// util/text-utils.h
// Copyright 2009-2011 Saarland University; Microsoft Corporation
// See ../../COPYING for clarification regarding multiple authors
//
// Licensed under the Apache License, Version 2.0 (the "License");
// you may not use this file except in compliance with the License.
// You may obtain a copy of the License at
//
// http://www.apache.org/licenses/LICENSE-2.0
//
// THIS CODE IS PROVIDED *AS IS* BASIS, WITHOUT WARRANTIES OR CONDITIONS OF ANY
// KIND, EITHER EXPRESS OR IMPLIED, INCLUDING WITHOUT LIMITATION ANY IMPLIED
// WARRANTIES OR CONDITIONS OF TITLE, FITNESS FOR A PARTICULAR PURPOSE,
// MERCHANTABLITY OR NON-INFRINGEMENT.
// See the Apache 2 License for the specific language governing permissions and
// limitations under the License.
#ifndef KALDI_UTIL_TEXT_UTILS_H_
#define KALDI_UTIL_TEXT_UTILS_H_
#include <algorithm>
#include <map>
#include <set>
#include <string>
#include <vector>
#include <errno.h>
#include "base/kaldi-common.h"
namespace kaldi {
/// Split a string using any of the single character delimiters.
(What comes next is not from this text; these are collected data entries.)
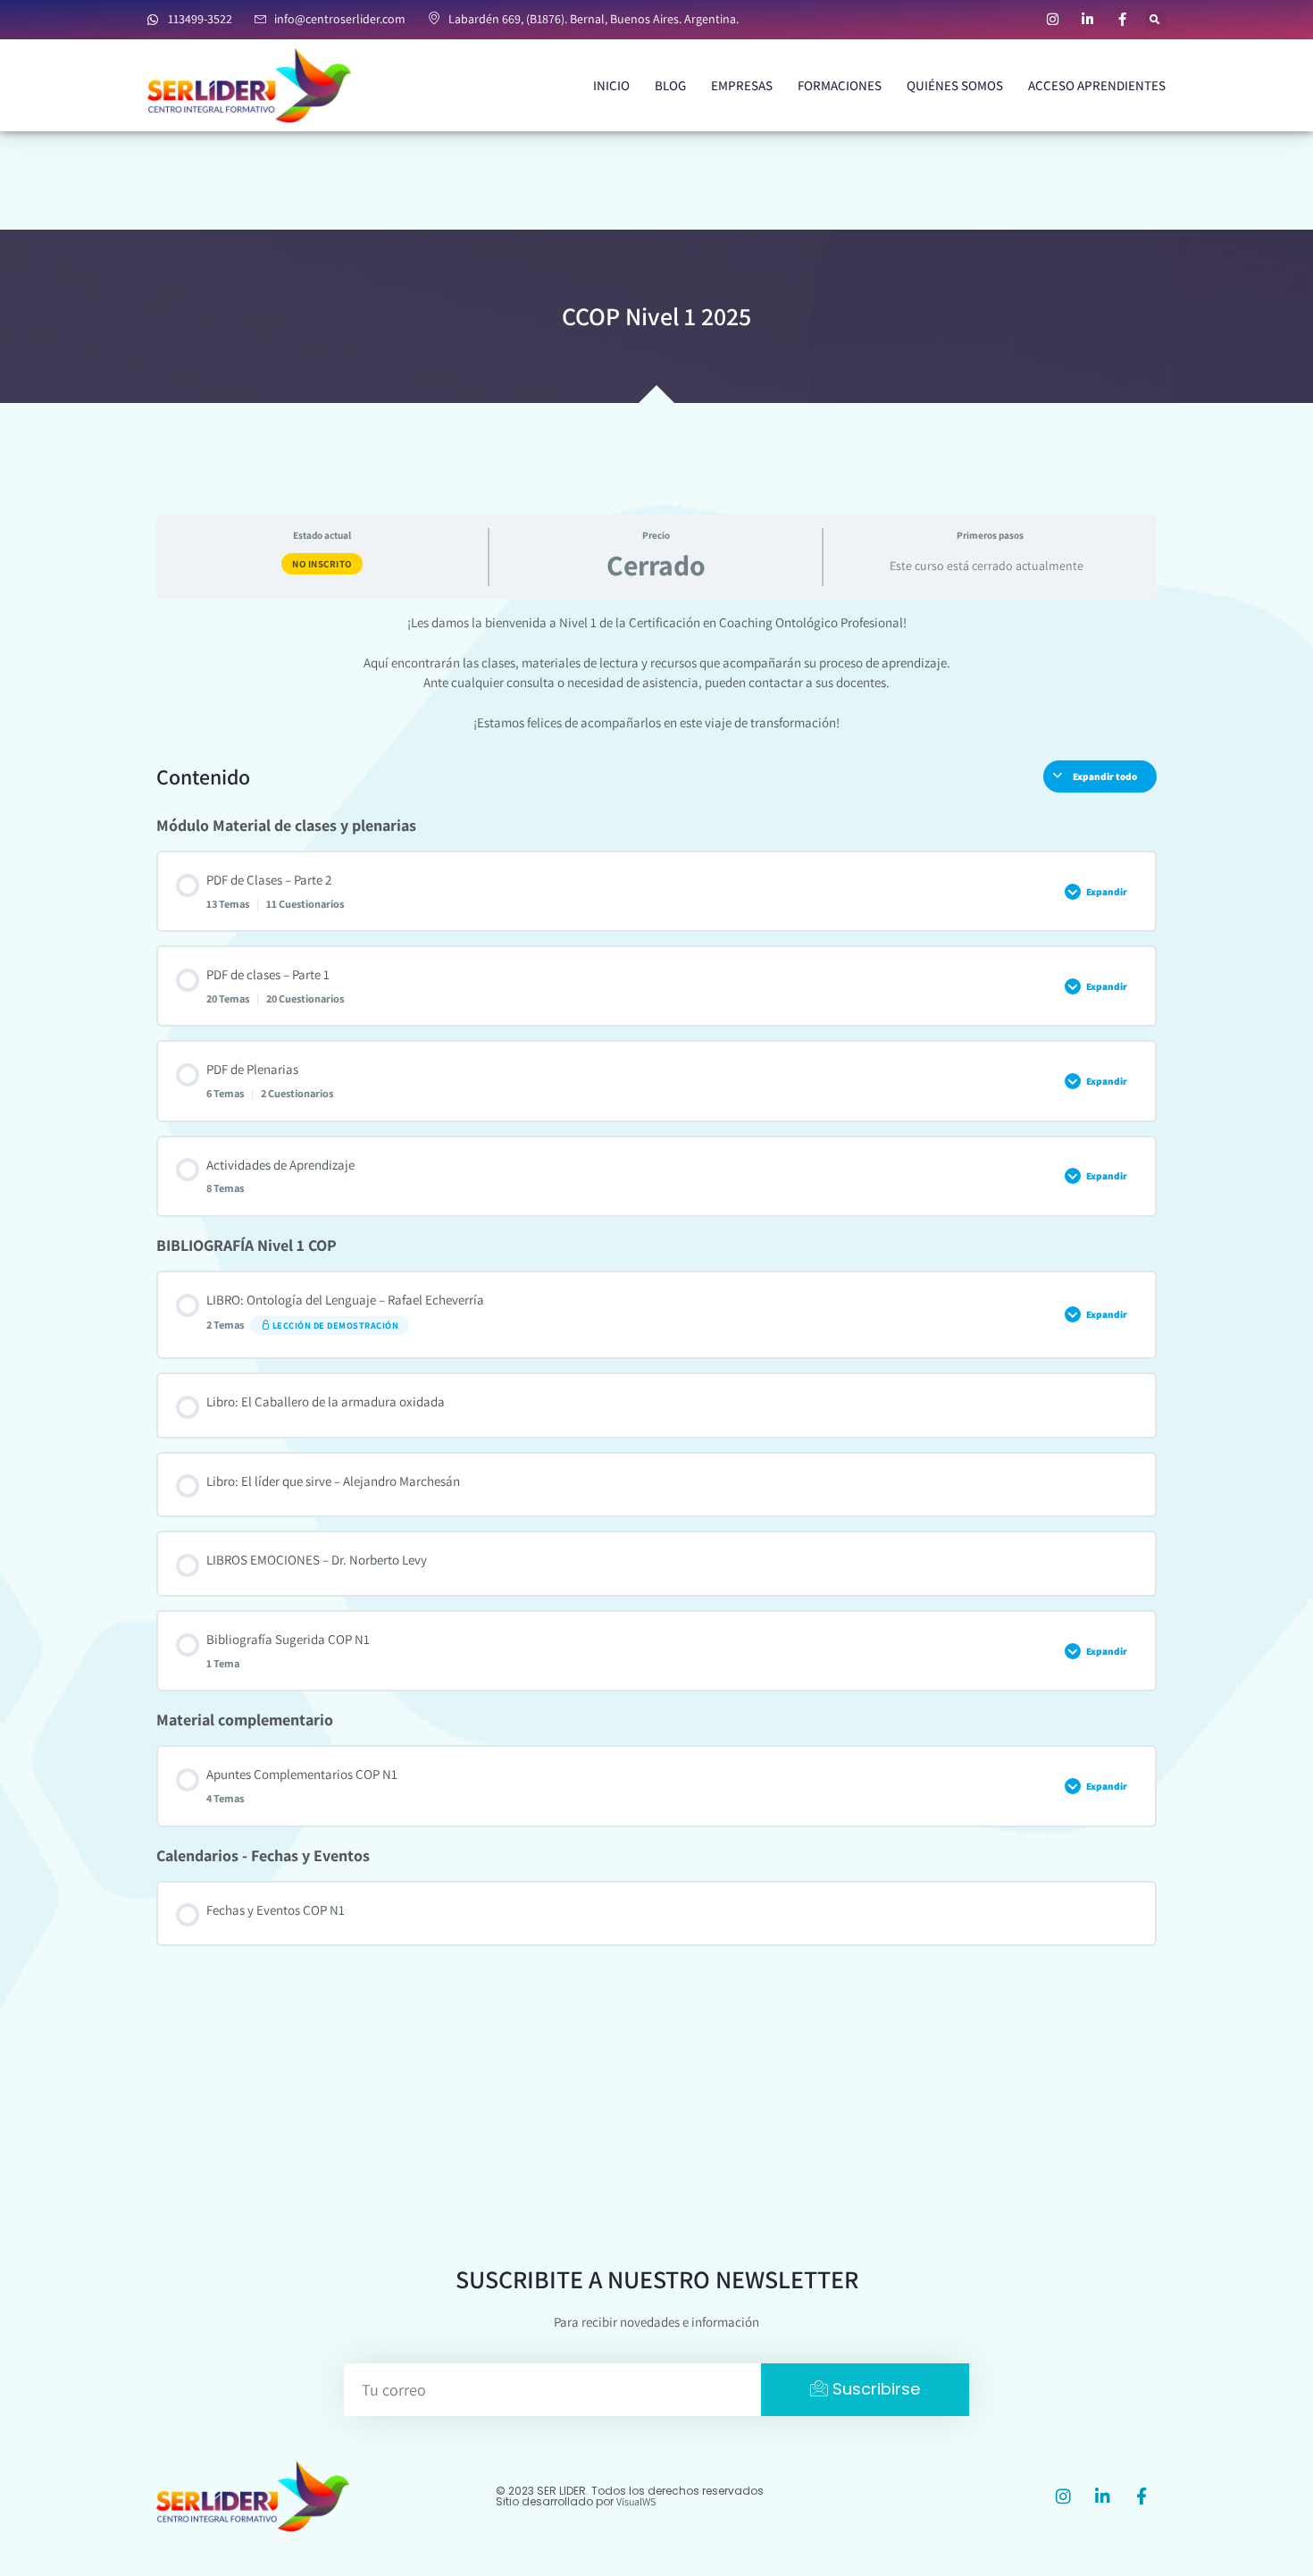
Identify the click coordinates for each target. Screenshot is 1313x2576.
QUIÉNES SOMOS (955, 85)
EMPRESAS (742, 85)
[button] (1155, 20)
/// If omit_empty_strings == true, the output will contain any
/// nonempty strings after splitting on any of the
/// characters in the delimiter. If omit_empty_strings == false,
/// the output will contain n+1 strings if there are n characters
/// in the set "delim" within the input string. In this case
/// the empty string is split to a single empty string.
void SplitStringToVector(const std::string &full, const char *delim,
bool omit_empty_strings,
std::vector<std::string> *out);
/// Joins the elements of a vector of strings into a single string using
/// "delim" as the delimiter. If omit_empty_strings == true, any empty strings
/// in the vector are skipped. A vector of empty strings results in an empty
/// string on the output.
void JoinVectorToString(const std::vector<std::string> &vec_in,
const char *delim, bool omit_empty_strings,
std::string *str_out);
/// Split a string (e.g. 1:2:3) into a vector of integers.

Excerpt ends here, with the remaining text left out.